- Task directions -
Please count the lines below that contain the string "icon" and reply with the number alone.

Data for locating words and elements
* * * * * * *

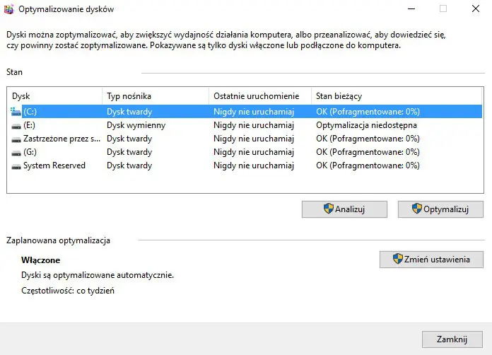Image resolution: width=492 pixels, height=355 pixels.
Task: Click the shield icon on Optymalizuj button
Action: [417, 209]
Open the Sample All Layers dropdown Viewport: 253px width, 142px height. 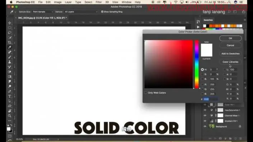81,12
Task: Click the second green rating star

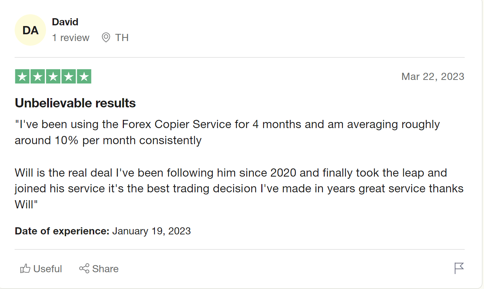Action: (37, 76)
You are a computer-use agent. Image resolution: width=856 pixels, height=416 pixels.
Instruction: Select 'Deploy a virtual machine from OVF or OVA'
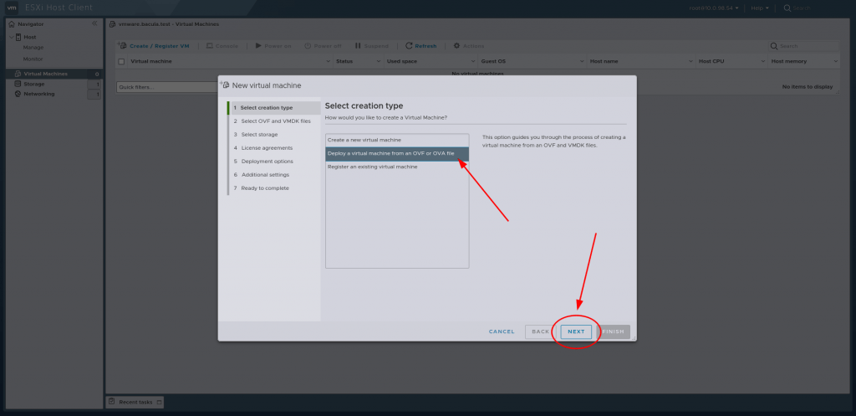tap(397, 153)
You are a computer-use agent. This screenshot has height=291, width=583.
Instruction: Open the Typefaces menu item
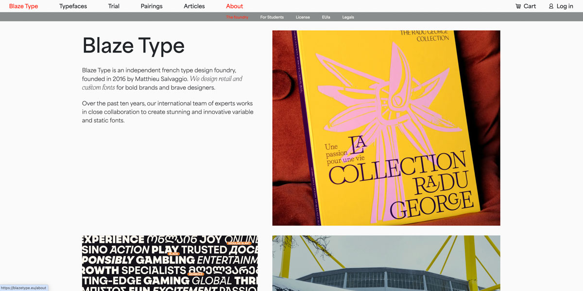(73, 6)
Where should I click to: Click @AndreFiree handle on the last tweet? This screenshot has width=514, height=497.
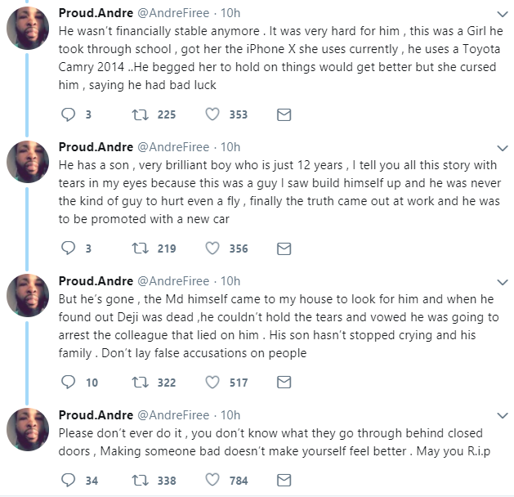click(172, 414)
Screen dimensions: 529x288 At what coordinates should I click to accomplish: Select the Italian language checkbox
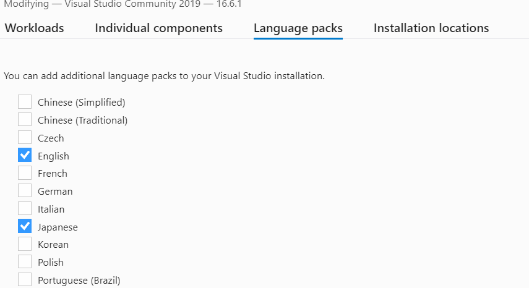[25, 208]
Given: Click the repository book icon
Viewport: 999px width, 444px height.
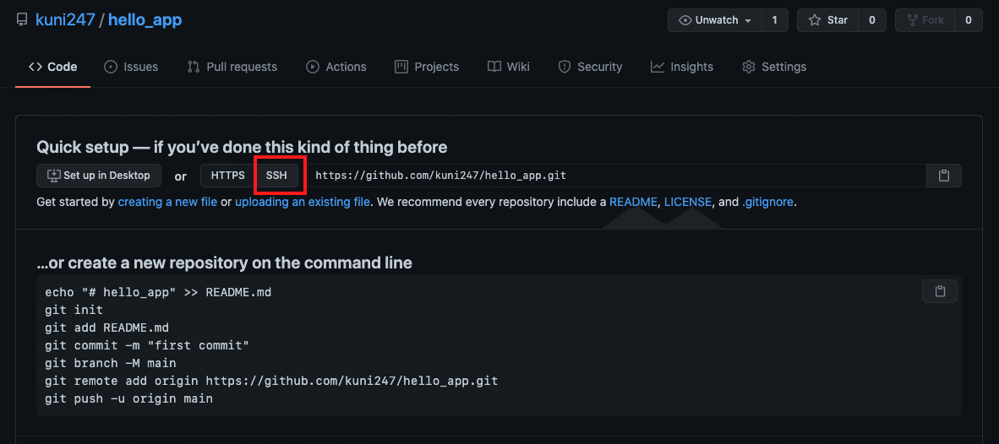Looking at the screenshot, I should pyautogui.click(x=22, y=20).
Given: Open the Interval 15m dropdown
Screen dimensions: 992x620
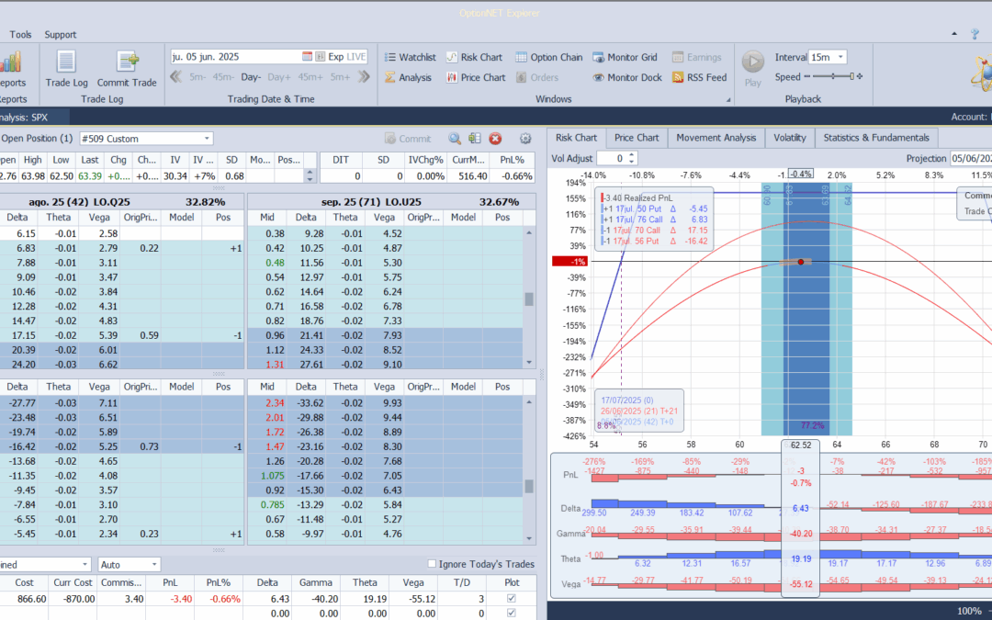Looking at the screenshot, I should 840,57.
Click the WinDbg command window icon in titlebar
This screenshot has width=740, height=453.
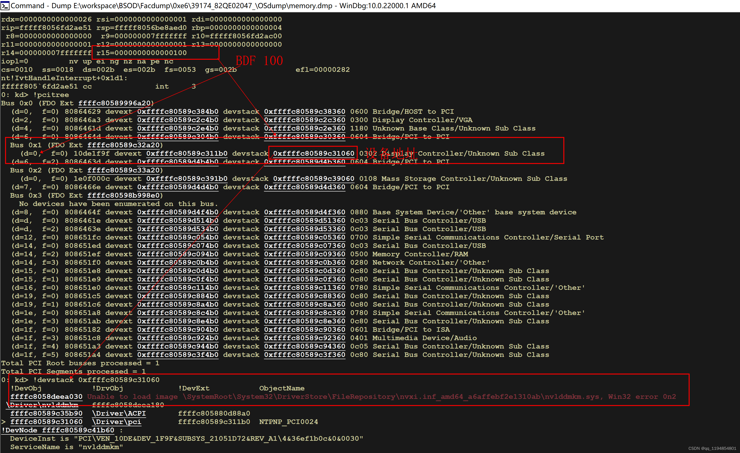[5, 5]
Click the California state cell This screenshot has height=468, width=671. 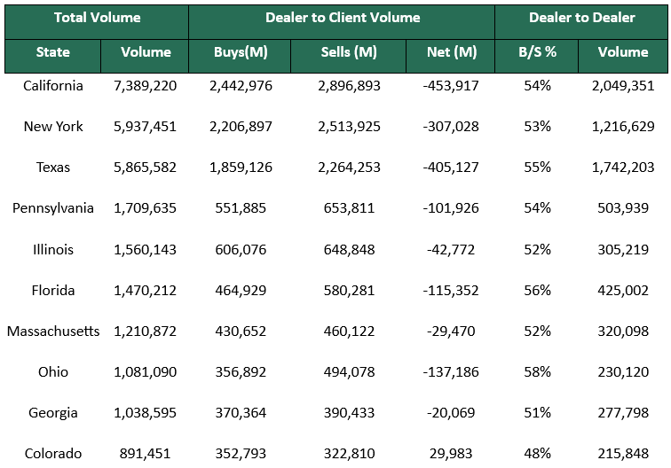53,86
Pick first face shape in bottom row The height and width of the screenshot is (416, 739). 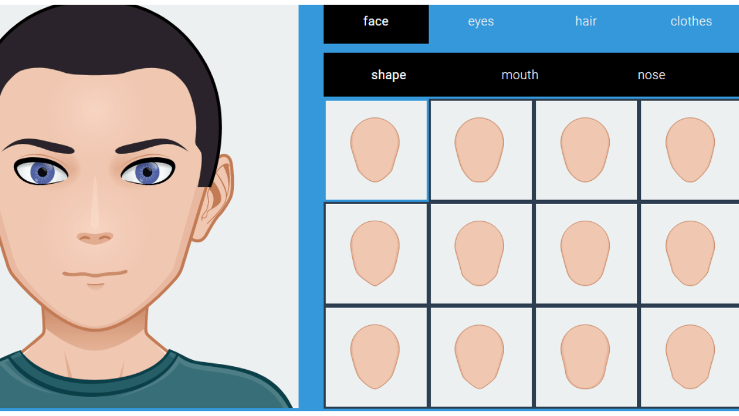tap(375, 356)
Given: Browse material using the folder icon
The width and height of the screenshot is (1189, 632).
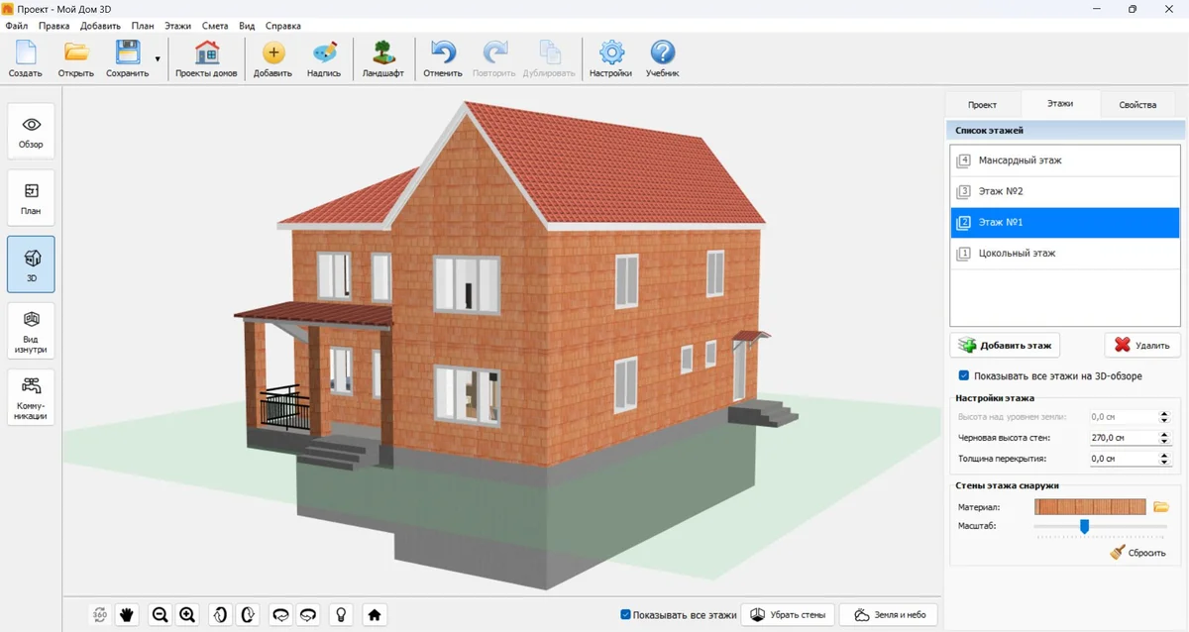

* * * * * * *

- Written response -
4